I found an interesting news article by Reily Gregson where he is interviewing Martin Cooper, who is considered the father of the handheld cell phone. Cooper is talking about spatial division multiple access, the early name of the multi-user MIMO technology, and how “computers weren’t powerful enough to operate it” at the time it was invented at his startup-company ArrayComm.
Cooper points out that “Today we spray energy in all directions. Why not aim it directly?” He then provides three examples of why multi-user MIMO solves important practical problems:
“First, deploying cellular and derivative technologies is costly. Second, the quality of wireless communicating must be comparable or better than that of wireline in order to compete with wireline, said Cooper. And as spectrum is finite, technology must work toward greater efficiency.”
Furthermore, he says that ArrayComm’s multi-user MIMO solution “requires fewer base stations, which cuts costs. The technology also is adaptive, which simplifies network design and reduces site acquisition and installation costs.”
By the way, did I forgot to say that this interview is from 1996…?

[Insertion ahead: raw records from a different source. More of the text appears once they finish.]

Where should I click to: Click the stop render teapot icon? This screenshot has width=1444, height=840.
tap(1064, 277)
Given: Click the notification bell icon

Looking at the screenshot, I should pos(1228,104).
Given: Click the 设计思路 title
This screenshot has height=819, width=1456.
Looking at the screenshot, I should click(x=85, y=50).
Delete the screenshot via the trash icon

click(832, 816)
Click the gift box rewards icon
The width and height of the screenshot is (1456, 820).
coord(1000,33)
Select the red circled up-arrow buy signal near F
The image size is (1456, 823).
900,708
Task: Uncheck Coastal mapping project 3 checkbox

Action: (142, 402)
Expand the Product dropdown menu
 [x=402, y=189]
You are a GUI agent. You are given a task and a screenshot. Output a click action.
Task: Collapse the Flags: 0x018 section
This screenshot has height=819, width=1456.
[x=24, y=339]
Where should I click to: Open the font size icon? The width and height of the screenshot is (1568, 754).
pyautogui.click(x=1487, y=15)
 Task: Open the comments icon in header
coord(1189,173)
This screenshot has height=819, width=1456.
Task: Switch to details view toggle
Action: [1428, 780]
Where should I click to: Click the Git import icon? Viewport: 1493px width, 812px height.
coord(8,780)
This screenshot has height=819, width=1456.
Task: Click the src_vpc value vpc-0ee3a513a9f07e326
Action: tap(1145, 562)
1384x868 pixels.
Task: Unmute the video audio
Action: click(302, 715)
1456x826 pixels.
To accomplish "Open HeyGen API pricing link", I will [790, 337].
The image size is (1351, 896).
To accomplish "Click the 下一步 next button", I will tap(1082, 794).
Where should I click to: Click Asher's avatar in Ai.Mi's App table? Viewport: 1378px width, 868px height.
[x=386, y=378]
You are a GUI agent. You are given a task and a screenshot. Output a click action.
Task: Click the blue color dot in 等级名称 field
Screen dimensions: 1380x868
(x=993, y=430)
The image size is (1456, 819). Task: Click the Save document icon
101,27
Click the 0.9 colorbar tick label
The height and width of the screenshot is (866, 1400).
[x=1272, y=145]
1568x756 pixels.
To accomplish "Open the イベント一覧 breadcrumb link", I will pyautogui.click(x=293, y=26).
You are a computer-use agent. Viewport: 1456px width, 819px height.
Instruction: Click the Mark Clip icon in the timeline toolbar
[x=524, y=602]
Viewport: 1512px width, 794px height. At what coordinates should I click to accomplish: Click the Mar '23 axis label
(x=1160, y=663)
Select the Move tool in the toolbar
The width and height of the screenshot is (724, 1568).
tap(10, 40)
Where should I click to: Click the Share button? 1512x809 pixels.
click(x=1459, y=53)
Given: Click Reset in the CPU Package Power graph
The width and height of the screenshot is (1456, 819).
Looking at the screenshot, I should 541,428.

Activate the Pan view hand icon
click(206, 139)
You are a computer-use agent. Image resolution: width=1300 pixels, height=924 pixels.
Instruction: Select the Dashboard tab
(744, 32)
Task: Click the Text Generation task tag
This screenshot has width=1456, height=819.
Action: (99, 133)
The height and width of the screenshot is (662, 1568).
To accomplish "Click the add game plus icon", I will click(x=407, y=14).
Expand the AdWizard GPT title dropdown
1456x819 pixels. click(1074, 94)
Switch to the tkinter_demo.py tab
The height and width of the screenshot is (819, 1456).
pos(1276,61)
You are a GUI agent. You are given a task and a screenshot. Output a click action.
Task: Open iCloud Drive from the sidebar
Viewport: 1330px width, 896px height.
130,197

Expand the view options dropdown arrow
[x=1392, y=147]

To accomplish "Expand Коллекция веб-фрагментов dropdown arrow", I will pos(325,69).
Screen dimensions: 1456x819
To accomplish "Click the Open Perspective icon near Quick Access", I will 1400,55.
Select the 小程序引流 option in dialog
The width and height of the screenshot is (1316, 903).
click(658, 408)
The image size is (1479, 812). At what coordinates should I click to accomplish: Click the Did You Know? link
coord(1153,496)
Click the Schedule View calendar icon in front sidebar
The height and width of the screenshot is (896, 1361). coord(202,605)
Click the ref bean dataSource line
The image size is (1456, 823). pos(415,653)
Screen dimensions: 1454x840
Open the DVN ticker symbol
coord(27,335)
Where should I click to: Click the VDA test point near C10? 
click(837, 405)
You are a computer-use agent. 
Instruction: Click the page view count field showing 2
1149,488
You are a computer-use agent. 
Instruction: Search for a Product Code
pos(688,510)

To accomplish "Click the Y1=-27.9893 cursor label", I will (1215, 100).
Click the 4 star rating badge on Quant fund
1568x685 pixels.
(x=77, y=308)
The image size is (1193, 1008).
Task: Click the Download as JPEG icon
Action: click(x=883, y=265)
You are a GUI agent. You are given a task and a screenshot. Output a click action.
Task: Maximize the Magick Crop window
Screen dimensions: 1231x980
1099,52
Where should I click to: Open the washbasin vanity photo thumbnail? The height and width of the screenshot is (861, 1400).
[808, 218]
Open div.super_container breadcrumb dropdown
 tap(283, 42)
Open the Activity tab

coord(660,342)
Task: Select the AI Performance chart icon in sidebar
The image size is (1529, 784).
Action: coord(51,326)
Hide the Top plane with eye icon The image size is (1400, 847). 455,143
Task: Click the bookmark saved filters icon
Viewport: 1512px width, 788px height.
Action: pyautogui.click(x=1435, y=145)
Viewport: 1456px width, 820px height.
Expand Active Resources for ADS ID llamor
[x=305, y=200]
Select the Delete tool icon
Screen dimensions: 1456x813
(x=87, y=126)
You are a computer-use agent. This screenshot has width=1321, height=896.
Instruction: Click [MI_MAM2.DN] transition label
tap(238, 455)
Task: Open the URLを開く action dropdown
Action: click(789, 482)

I explained in a previous blog post why the efforts to commercialize multi-user MIMO in the nineties were not as successful as Cooper and others might have hoped for. Now, more than 20 years later, we are about to witness a large-scale deployment of 5G technology, in which MIMO is a key component. The industry has hopefully learned from the negative past experiences when Massive MIMO is now being deployed in commercial networks. One thing we know for sure is that computational complexity is not a problem anymore.